Usage in python
Dear allen ai
I am trying to use scivocab as a pre-trained model for some topic modelling on scientific papers.
Unfortunately, I cannot download scivocab using SentenceTransformers, and the transformers.pipelines won't work either, since there is no specified pipeline type.
How do you suggest usage in python?
From here https://github.com/allenai/scibert and there's a .sh to get you started. Something like...
from transformers import *
from transformers import pipeline
classifier = pipeline("sentiment-analysis")
tokenizer = AutoTokenizer.from_pretrained('allenai/scibert_scivocab_uncased')
model = AutoModel.from_pretrained('allenai/scibert_scivocab_uncased')
Thanks. It also works if I skip the pipeline i.e.
from transformers import *
tokenizer = AutoTokenizer.from_pretrained('allenai/scibert_scivocab_uncased')
embed_model = AutoModel.from_pretrained('allenai/scibert_scivocab_uncased')
However, I am unsure if BERTopic is actually using it, or just defaulting to . When I runtopic_model = BERTopic(embedding_model=embed_model, language="english", nr_topics="auto", verbose=True )
topics, probs = topic_model.fit_transform(docs)
the verbose output is:
loading configuration file `.cache\torch\sentence_transformers\sentence-transformers_all-MiniLM-L6-v2\config.json
Model config BertConfig {
"_name_or_path": ".cache\\torch\\sentence_transformers\\sentence-transformers_all-MiniLM-L6-v2\\", "architectures": [
"BertModel"
],
"attention_probs_dropout_prob": 0.1,
"classifier_dropout": null,
"gradient_checkpointing": false,
"hidden_act": "gelu",
"hidden_dropout_prob": 0.1,
"hidden_size": 384,
"initializer_range": 0.02,
"intermediate_size": 1536,
"layer_norm_eps": 1e-12,
"max_position_embeddings": 512,
"model_type": "bert",
"num_attention_heads": 12,
"num_hidden_layers": 6,
"pad_token_id": 0,
"position_embedding_type": "absolute",
"transformers_version": "4.22.2",
"type_vocab_size": 2,
"use_cache": true,
"vocab_size": 30522
}
loading weights file .cache\torch\sentence_transformers\sentence-transformers_all-MiniLM-L6-v2\pytorch_model.bin
All model checkpoint weights were used when initializing BertModel.

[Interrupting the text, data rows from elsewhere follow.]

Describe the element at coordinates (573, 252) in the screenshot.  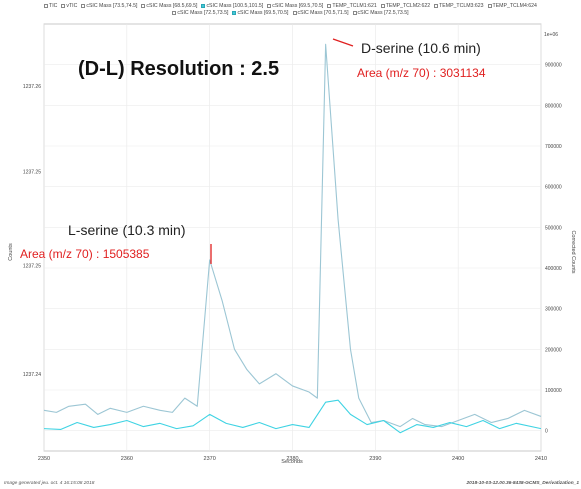
I see `y-right-axis-label: Corrected Counts` at that location.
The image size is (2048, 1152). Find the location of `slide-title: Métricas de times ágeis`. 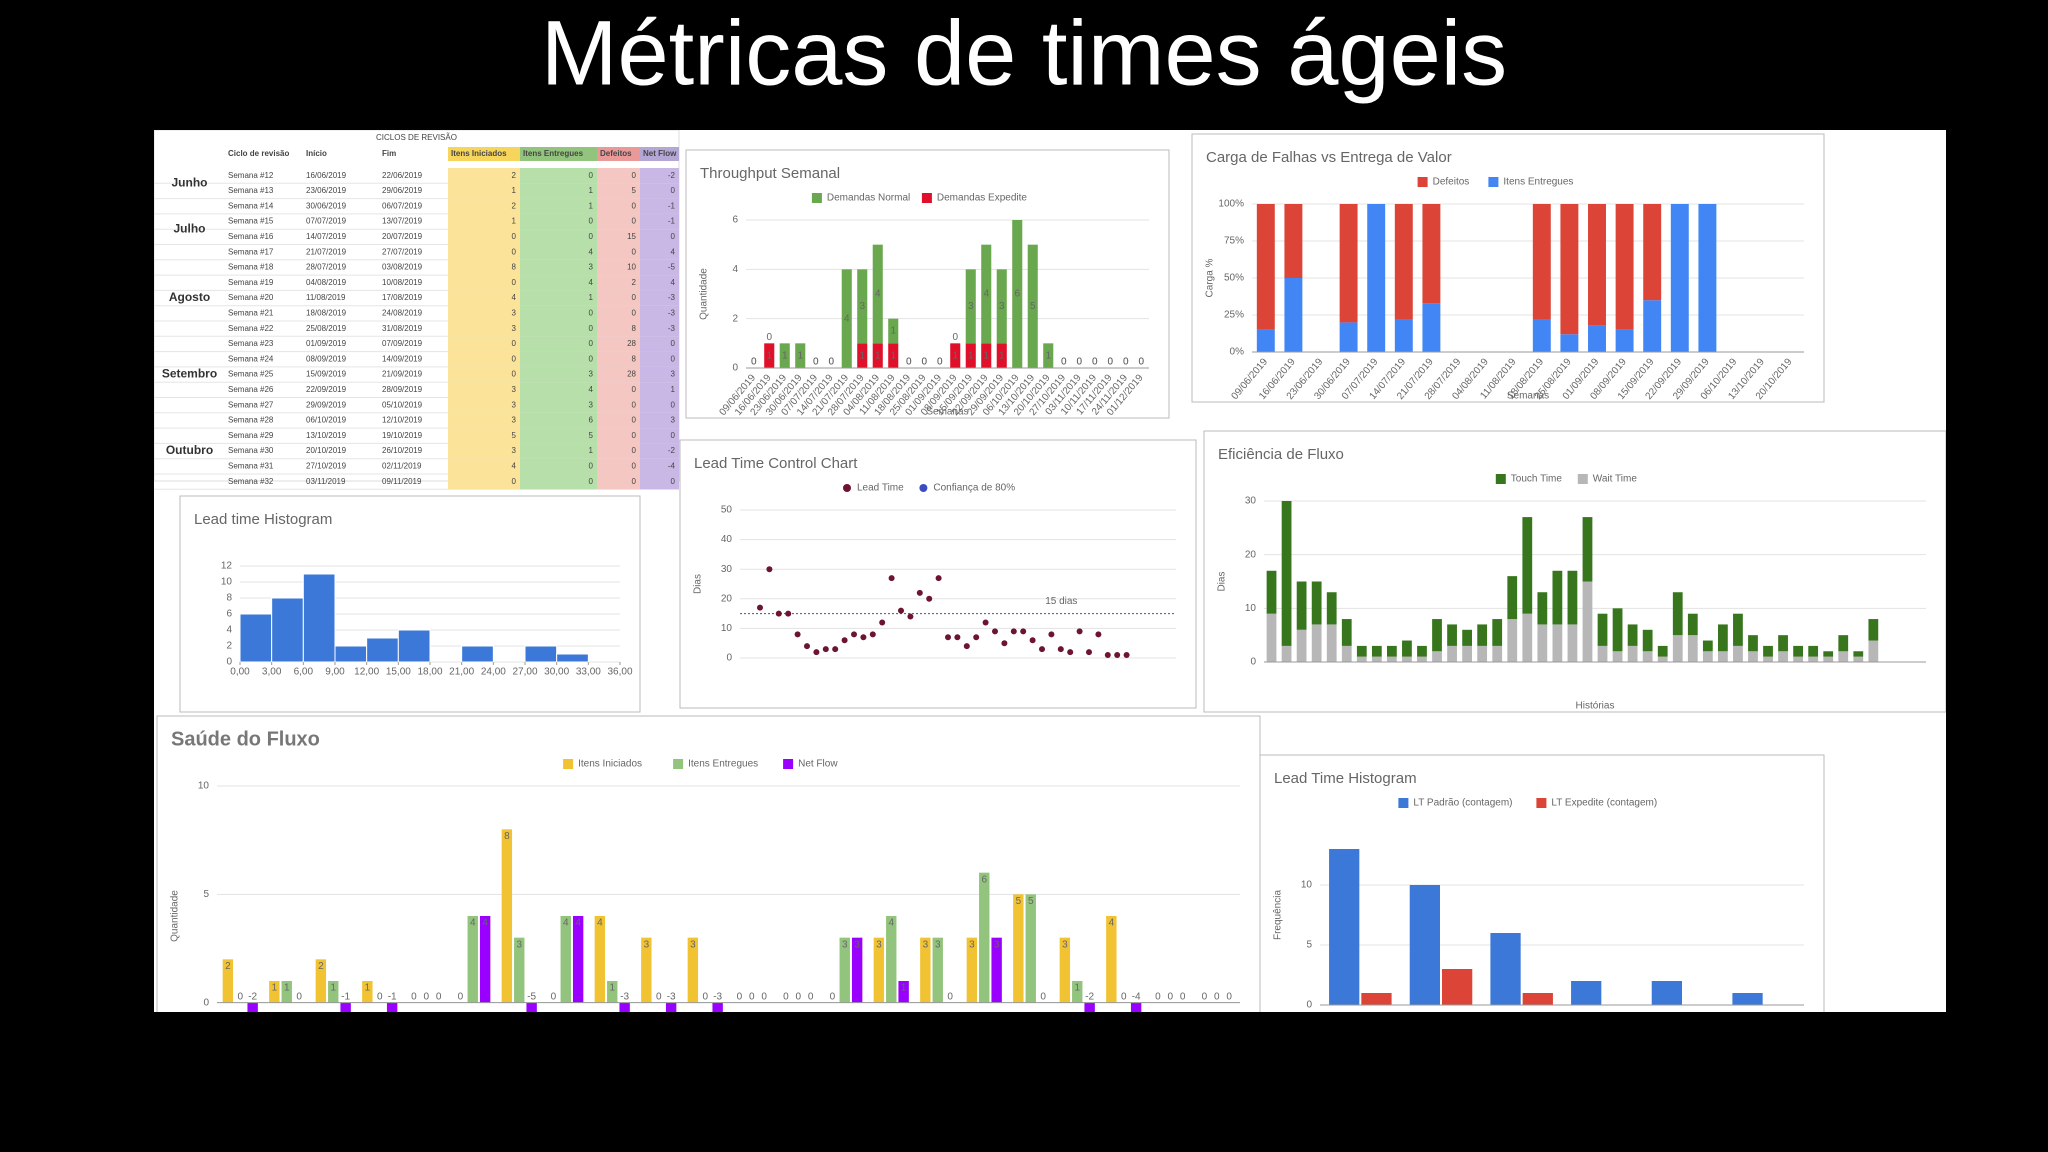

slide-title: Métricas de times ágeis is located at coordinates (1024, 53).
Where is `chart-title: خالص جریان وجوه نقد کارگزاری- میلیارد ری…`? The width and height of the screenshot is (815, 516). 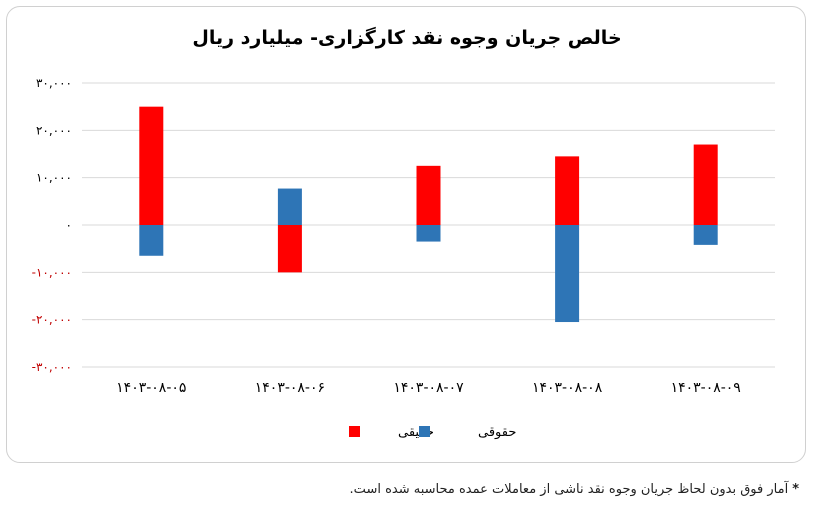
chart-title: خالص جریان وجوه نقد کارگزاری- میلیارد ری… is located at coordinates (406, 38).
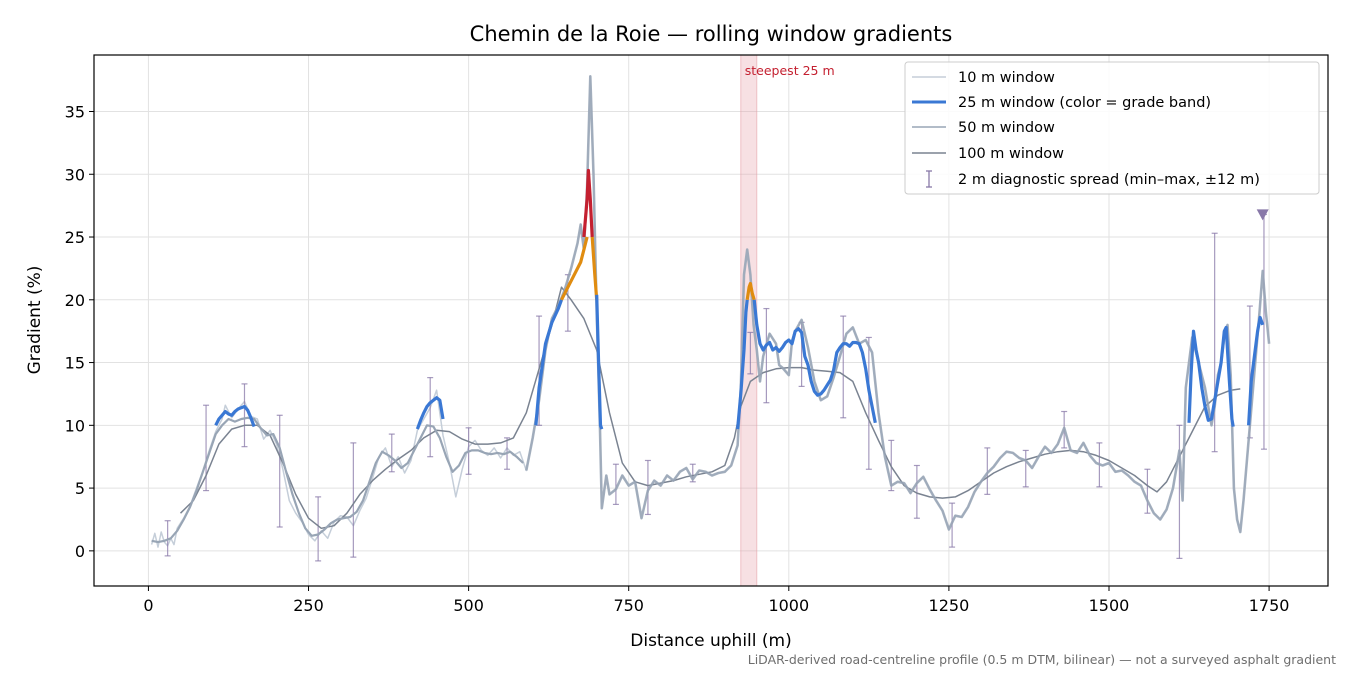  Describe the element at coordinates (80, 332) in the screenshot. I see `y-axis-ticks: 0 5 10 15 20 25 30 35` at that location.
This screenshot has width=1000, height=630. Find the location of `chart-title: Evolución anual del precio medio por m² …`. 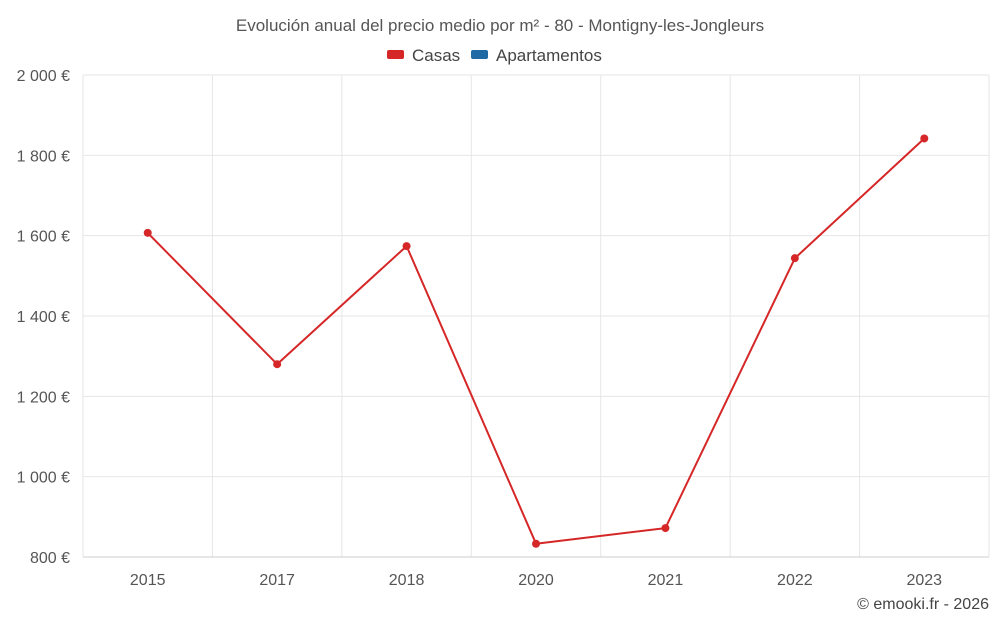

All the weights of BertModel were initialized from the model checkpoint at C:\Users\oskar/.cache\torch\sentence_transformers\sentence-transformers_all-MiniLM-L6-v2\.
THis might of course be an issue in the Bertopic package.
I have downloaded the recommended Tensorflow model from the GitHub ReadMe file. But I am not sure how to use that model in Python now. I am new to using BERT and its derivatives, so any help would be appreciated.